++++ Supplied data

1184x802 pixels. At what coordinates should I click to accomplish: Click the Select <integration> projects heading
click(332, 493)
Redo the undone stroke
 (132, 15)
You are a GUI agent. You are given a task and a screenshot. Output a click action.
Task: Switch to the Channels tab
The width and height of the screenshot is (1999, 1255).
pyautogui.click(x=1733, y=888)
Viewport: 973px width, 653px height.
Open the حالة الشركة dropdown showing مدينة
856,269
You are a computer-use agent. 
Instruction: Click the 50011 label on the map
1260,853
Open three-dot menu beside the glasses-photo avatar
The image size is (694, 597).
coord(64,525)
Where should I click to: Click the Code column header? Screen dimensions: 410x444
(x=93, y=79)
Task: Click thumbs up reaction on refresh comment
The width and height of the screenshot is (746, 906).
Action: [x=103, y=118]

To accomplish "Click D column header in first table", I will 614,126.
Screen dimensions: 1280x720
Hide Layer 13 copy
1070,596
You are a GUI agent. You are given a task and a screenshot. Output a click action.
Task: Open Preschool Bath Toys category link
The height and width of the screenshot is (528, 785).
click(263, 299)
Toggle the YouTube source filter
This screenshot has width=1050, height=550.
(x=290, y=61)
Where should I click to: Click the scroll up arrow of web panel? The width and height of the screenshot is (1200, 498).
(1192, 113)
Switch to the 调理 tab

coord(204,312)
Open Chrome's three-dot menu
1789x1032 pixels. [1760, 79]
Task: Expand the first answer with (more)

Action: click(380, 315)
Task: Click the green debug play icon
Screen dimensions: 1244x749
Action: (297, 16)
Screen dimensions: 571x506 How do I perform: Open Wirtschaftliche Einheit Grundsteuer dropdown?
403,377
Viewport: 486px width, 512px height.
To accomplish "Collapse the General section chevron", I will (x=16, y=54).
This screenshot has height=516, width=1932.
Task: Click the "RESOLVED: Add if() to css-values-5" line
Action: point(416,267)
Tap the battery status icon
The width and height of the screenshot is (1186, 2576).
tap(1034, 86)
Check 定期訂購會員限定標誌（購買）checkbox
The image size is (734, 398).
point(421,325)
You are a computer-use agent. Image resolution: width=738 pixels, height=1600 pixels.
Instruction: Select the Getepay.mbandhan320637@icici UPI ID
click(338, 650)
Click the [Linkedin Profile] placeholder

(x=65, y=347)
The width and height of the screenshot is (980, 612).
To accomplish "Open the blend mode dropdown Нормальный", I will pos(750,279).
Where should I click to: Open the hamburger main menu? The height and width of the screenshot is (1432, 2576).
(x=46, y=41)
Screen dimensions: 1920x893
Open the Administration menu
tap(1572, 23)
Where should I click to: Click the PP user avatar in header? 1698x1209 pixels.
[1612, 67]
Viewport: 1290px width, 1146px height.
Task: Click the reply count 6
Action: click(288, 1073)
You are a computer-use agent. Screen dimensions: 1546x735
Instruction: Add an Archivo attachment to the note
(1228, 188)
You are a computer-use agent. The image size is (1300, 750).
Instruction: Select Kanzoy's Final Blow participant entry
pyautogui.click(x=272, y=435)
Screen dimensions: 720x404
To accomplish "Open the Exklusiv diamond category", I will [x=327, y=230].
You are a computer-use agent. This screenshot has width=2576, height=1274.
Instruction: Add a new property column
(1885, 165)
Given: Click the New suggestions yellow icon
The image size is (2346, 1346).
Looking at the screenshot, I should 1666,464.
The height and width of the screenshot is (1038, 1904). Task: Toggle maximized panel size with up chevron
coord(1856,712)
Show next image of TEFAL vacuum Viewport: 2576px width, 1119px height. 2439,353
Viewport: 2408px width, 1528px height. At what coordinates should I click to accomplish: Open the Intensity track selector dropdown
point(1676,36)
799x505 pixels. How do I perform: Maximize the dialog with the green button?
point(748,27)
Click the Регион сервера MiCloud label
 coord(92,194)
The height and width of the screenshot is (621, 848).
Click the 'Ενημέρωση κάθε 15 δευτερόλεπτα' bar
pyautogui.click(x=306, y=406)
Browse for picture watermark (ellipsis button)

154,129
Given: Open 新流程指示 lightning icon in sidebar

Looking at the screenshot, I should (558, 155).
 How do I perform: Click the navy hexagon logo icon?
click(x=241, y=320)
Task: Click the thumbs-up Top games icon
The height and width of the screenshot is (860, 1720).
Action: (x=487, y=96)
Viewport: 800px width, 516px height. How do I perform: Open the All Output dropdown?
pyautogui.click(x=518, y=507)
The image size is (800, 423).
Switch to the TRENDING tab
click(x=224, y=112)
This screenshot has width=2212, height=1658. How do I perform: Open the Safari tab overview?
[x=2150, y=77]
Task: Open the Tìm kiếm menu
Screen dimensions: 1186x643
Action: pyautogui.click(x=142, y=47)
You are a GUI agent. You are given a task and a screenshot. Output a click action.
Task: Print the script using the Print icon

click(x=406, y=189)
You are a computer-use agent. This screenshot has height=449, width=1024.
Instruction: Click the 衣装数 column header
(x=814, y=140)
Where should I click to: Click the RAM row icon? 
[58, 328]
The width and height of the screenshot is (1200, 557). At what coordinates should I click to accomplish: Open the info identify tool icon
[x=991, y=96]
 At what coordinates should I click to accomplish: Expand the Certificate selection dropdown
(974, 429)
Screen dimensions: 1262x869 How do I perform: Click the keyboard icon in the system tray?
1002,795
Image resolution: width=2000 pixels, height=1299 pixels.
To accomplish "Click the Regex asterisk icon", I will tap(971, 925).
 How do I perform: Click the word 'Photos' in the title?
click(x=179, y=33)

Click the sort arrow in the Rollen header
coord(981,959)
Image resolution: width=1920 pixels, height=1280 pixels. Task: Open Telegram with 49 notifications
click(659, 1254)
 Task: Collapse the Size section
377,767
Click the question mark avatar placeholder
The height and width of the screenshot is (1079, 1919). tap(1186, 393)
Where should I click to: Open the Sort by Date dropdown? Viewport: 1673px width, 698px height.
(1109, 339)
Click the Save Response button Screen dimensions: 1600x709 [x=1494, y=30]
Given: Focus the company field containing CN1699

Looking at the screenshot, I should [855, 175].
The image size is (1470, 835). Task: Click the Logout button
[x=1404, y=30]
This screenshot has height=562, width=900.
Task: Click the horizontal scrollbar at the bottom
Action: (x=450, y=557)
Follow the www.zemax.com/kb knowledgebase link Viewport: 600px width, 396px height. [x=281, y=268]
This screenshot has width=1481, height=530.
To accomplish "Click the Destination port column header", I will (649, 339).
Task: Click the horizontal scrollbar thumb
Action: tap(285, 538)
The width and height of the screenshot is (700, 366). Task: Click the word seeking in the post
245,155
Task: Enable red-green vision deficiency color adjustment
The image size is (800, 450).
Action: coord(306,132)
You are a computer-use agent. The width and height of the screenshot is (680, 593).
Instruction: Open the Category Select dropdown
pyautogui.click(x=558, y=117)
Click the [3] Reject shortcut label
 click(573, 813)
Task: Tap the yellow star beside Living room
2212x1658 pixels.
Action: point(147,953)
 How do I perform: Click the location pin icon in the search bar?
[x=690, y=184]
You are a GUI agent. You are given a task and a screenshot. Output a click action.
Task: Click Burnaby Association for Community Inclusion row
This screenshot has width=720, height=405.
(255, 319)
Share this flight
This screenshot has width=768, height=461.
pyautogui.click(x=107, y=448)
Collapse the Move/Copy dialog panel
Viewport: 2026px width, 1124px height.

++++++++

Direction
Copy the lines from the first one through the line containing "(x=290, y=61)", swapping every "GUI agent" for "GUI assistant" and changing nothing else.

Exercise result
1184x802 pixels. At what coordinates should I click to accomplish: Click the Select <integration> projects heading
click(332, 493)
Redo the undone stroke
 (132, 15)
You are a GUI assistant. You are given a task and a screenshot. Output a click action.
Task: Switch to the Channels tab
The width and height of the screenshot is (1999, 1255).
pyautogui.click(x=1733, y=888)
Viewport: 973px width, 653px height.
Open the حالة الشركة dropdown showing مدينة
856,269
You are a computer-use agent. 
Instruction: Click the 50011 label on the map
1260,853
Open three-dot menu beside the glasses-photo avatar
The image size is (694, 597).
coord(64,525)
Where should I click to: Click the Code column header? Screen dimensions: 410x444
(x=93, y=79)
Task: Click thumbs up reaction on refresh comment
The width and height of the screenshot is (746, 906).
Action: [x=103, y=118]

To accomplish "Click D column header in first table", I will 614,126.
Screen dimensions: 1280x720
Hide Layer 13 copy
1070,596
You are a GUI assistant. You are given a task and a screenshot. Output a click action.
Task: Open Preschool Bath Toys category link
The height and width of the screenshot is (528, 785).
click(263, 299)
Toggle the YouTube source filter
This screenshot has width=1050, height=550.
(x=290, y=61)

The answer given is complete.